Manuscript Format For Me And You

In the summer of 2019, maybe a week before I wrote my first short story, I came across an article bemoaning new writer mistakes. After breaking my arm patting my own back for avoiding the most egregious of the lot, the author of the piece brought me up short with a throwaway line in the comment section of all things. “Don’t even get me started on people not knowing to submit in standard manuscript format.”

What the hell is standard manuscript format?

Lucky for me, this is the age of the Internet, where all answers are a Bing Google search away. Though I’m sure I’d be able to find the same information in the back of Writer’s Digest if this were the 20th Century. Having done the work 3 years ago, it’s time to take everything I know about Manuscript Format (to give it the full respect it deserves, we capitalize) and share it with you.

Get A Template

The best resource for Manuscript Format is William Shunn’s website . Shunn’s articles on the subject (displayed in Manuscript Format to help visualize what he’s talking about) are the gold standard. His site is frequently linked in submission guidelines, at least for science fiction, fantasy, and mystery magazines. Some places reference another, even more venerable article by Vonda N. McIntyre (also formatted as a manuscript). The two resources back each other up, so either is good.
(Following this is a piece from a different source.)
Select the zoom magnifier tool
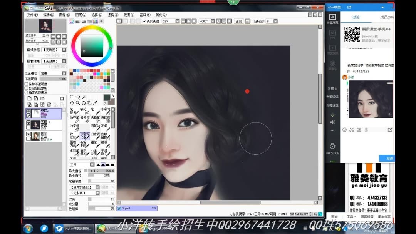This screenshot has width=416, height=234. [x=78, y=102]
Shunn’s site edges in front for me, however, since he has templates for Word and OpenOffice for both short story and novel Manuscript Format, and in the Modern (using Times New Roman) and Classic (using Courier) styles. Here’s what I’m getting at; don’t screw this up by re-inventing the wheel. Read the articles, understand the format, and then use a properly formatted, industry standard template. It’ll save you months of agonizing over whether a story was rejected because the editor didn’t like it or whether you mucked about and put in .75 inch margins. Not that you would do that; agonize, I mean. We writers don’t waste time on rejectomancy, right? Right?

Use Some Software

Scrivener lets you compile your short story from their weird stack of RTF files to a nice, Shunn-alike Manuscript Format. I say “Shunn-alike” since in both version 1.x and 3.x for Windows, they use a table (tables in Word? Why?) to set up the formatting on the first page. It bothered me. I found it easy to accidentally screw up the format after compiling the document. Your mileage may vary. Scrivener also lets you export to both Modern and Classic styles. If you like Scrivener, this is great. I don’t, but I’m a rusty old curmudgeon.

There’s also the Hard Way by writing in Markdown in a text editor and using Pandoc with a template to create a properly formatted file. Did that whole sentence whoosh over your head? It’s OK. I’ll let the fine people at Autodidacts.io explain the process.

A quick warning: I’ve used both Pandoc as well as Scrivener, and I spent more time “troubleshooting” the process than I’d like to admit. Not because I’m technologically incapable; I wanted to avoid writing. Don’t fall into the same trap I did.

Anonymous

There’s a number of markets that request/require anonymous submissions. All the fun, identifying data in Manuscript Format gets blown away before submission. My advice is to have an Anon copy of the submission. Remove your name and address from the front page, and your last name from the succeeding page headers.

If you’ve been paying attention you’ll remember we already have two subtypes of Manuscript Format, Classic and Modern. After I finish a story (ie, all the edits and tweaks I’m going to make are done, and I type END at the, uh, end), I’ll have a folder with five files in it. Modern and Classic Manuscript Format with all my information, and Modern and Classic with the document anonymized. The fifth file is a golden copy of the final draft, which I use to generate the other four. When the story sells and I have a professionally edited, truly final version of the story, I’ll regenerate those four files from the new golden copy.

But What About Other Formats?

Other formats? What?

You’ll see some markets requiring other formats. Maybe plain text pasted into a submission form, or a Google Sheet, or the story copied into the body of an email. Changes like this smash the patriarchy of industry standards, don’t they?

I don’t mess with those markets. That’s not due to some holy devotion to the One True Manuscript Format (God Bless Its Bits). It’s because these markets are creating extra work for me. They expect me to reformat a file using their standards, while (and I’m generalizing here) not paying a professional rate.

Now I’ll do a little extra work for 10 cents a word, even 8 cents, but I won’t lift a finger for token pay or contributor copies.